Des systèmes antidrones
Des sociétés israéliennes comme Skylock et Elbit développent actuellement des technologies permettant de prendre contrôle à distance de drones sans les endommager pour récupérer leurs données. En octobre 2012, un drone de surveillance iranien envoyé par le Hezbollah avait survolé la Méditerranée pour voler 30 minutes au-dessus du désert du Néguev, où se trouvent les installations nucléaires israéliennes, avant d’être abattu. Et l’an dernier, Israël avait accusé l’Iran d’avoir fait voler un de ses drones dans son espace aérien.

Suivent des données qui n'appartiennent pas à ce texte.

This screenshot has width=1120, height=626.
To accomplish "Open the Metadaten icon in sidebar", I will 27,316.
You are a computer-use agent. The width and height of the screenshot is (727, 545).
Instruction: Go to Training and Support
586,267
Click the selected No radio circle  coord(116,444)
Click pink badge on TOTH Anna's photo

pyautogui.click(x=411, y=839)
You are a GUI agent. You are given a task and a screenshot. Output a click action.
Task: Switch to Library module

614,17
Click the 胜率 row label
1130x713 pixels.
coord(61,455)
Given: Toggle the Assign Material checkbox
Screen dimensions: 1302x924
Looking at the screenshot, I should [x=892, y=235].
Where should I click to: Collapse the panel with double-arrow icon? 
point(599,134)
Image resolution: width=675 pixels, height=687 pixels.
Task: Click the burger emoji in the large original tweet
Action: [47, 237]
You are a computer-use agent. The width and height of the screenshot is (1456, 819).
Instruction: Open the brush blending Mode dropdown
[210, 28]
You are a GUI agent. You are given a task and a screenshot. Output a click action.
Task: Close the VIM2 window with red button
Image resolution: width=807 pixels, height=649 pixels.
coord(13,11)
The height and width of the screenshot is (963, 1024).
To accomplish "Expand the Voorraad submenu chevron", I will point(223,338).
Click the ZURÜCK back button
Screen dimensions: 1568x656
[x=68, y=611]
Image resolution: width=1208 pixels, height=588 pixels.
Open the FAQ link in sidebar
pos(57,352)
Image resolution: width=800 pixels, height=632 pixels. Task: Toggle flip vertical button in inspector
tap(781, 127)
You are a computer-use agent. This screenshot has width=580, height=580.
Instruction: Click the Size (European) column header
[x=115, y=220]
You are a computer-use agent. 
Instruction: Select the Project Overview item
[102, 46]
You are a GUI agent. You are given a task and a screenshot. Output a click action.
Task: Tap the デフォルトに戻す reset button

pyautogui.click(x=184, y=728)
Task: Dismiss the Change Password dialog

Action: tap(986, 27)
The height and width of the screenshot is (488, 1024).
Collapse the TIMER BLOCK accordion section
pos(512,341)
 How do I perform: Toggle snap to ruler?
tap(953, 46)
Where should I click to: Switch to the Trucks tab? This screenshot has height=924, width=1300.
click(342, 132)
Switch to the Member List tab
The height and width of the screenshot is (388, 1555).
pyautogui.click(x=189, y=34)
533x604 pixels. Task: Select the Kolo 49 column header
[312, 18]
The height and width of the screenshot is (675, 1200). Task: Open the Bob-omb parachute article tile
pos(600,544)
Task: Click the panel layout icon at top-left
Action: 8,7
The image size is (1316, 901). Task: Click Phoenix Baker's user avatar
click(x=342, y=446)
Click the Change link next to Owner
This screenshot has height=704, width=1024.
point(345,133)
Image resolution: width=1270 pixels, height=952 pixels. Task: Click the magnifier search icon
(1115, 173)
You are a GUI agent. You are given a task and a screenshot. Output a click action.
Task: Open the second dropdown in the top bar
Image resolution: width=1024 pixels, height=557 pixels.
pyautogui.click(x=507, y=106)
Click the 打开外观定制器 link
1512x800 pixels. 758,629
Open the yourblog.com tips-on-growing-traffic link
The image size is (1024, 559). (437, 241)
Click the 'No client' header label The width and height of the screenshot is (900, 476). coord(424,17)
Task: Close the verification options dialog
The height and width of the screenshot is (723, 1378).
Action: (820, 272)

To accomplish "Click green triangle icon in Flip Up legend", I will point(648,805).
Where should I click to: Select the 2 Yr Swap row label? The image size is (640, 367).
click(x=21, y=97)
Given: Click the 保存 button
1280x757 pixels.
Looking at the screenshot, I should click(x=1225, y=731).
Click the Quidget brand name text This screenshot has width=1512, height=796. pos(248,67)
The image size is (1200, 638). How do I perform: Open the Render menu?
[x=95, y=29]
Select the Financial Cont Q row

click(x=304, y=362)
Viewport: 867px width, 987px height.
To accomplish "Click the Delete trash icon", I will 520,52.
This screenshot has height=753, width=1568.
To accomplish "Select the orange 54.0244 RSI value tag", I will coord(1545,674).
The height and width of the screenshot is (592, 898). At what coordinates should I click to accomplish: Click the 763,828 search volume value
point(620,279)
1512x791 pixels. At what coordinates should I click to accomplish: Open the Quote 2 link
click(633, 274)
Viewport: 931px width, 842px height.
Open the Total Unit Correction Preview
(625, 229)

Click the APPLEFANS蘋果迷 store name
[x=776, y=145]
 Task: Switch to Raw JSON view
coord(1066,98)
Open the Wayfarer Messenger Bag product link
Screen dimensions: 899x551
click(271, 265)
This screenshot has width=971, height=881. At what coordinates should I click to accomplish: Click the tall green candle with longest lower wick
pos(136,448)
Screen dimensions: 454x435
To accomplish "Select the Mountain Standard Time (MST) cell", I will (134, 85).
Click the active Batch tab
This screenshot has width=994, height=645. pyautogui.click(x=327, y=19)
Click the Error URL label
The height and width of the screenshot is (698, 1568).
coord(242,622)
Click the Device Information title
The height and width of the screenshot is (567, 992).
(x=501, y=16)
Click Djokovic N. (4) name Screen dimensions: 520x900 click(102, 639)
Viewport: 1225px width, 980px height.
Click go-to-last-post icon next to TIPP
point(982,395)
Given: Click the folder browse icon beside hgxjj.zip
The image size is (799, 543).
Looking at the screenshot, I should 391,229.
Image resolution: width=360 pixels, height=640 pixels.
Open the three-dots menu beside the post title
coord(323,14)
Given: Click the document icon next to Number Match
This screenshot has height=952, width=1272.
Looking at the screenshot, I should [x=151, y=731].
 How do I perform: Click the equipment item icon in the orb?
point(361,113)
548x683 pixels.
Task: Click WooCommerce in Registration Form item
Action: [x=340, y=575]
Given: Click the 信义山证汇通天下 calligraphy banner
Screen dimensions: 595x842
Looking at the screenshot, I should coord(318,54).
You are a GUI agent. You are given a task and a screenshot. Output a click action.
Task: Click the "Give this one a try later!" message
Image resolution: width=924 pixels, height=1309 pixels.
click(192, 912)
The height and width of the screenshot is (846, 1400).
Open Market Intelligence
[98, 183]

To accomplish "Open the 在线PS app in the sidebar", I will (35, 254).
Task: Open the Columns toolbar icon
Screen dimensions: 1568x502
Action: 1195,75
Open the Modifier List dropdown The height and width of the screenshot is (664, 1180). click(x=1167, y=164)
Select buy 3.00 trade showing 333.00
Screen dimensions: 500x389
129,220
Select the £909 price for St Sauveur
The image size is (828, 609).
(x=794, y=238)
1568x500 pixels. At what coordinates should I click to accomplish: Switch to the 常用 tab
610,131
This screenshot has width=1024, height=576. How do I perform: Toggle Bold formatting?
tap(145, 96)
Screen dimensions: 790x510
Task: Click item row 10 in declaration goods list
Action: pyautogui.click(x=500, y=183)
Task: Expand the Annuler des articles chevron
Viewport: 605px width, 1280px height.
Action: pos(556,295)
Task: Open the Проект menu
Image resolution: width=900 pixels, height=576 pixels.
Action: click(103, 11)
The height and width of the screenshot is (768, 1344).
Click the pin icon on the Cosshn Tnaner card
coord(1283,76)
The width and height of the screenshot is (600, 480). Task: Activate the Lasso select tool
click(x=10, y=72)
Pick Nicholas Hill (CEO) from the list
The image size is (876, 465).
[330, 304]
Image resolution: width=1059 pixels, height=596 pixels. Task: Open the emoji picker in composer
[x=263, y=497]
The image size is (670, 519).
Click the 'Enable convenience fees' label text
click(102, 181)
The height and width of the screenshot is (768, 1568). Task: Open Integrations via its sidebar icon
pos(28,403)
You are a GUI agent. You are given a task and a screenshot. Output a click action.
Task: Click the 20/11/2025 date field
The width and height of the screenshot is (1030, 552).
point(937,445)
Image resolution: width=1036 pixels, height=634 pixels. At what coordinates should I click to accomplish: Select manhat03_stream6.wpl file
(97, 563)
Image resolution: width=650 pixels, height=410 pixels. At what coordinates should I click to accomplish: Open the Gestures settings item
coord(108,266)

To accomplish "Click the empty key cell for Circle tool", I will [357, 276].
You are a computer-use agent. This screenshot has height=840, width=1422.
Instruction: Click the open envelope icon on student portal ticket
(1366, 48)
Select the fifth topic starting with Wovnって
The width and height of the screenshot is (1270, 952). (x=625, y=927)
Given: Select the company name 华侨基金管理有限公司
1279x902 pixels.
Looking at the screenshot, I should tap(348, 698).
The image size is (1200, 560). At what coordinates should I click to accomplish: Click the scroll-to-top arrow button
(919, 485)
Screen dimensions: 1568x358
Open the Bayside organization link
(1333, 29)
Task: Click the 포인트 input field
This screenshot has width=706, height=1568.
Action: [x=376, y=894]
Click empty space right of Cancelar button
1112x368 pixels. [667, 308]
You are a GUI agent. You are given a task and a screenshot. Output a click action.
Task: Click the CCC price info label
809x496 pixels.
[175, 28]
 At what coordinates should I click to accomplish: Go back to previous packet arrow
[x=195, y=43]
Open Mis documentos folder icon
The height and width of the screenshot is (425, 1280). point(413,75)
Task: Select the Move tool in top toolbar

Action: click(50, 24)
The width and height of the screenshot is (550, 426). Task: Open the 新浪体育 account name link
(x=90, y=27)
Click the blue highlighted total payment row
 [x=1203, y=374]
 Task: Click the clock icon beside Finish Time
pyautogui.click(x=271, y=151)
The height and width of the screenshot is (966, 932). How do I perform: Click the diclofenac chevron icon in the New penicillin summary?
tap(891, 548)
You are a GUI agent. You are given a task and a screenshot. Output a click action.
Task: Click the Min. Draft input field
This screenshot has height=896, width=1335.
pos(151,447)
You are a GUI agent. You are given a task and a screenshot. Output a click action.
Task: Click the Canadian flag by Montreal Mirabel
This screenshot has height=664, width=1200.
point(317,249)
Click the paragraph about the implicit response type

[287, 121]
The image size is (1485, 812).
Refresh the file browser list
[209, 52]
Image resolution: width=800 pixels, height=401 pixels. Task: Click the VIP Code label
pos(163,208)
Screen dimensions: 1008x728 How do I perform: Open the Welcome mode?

L’essor des drones en Iran permet à son allié libanais du Hezbollah de se doter de nouvelles capacités aériennes de renseignement et d’attaques, notait récemment la chercheuse israélienne Liran Antebi. La guerre opposant Israël et Hezbollah en 2006 avait été la « première de l’histoire » où le nombre d’heures de vol des appareils sans pilote était « supérieur » à celui des avions avec pilotes, selon une étude de l’université de Tel-Aviv.
Mais, à l’époque, les drones étaient essentiellement israéliens. Aujourd’hui, la supériorité technologique d’Israël demeure, mais le « Hezbollah devient de plus en plus une organisation militaire équipée de systèmes de pointe incluant des drones militaires et commerciaux», écrit Mme Antebi. A sa flotte de drones, le Hezbollah ajoute peut-être des systèmes antidrones. « Chaque fois que les drones israéliens entreront dans l’espace aérien du Liban, nous chercherons à les abattre», a dit son chef Hassan Nasrallah cette semaine.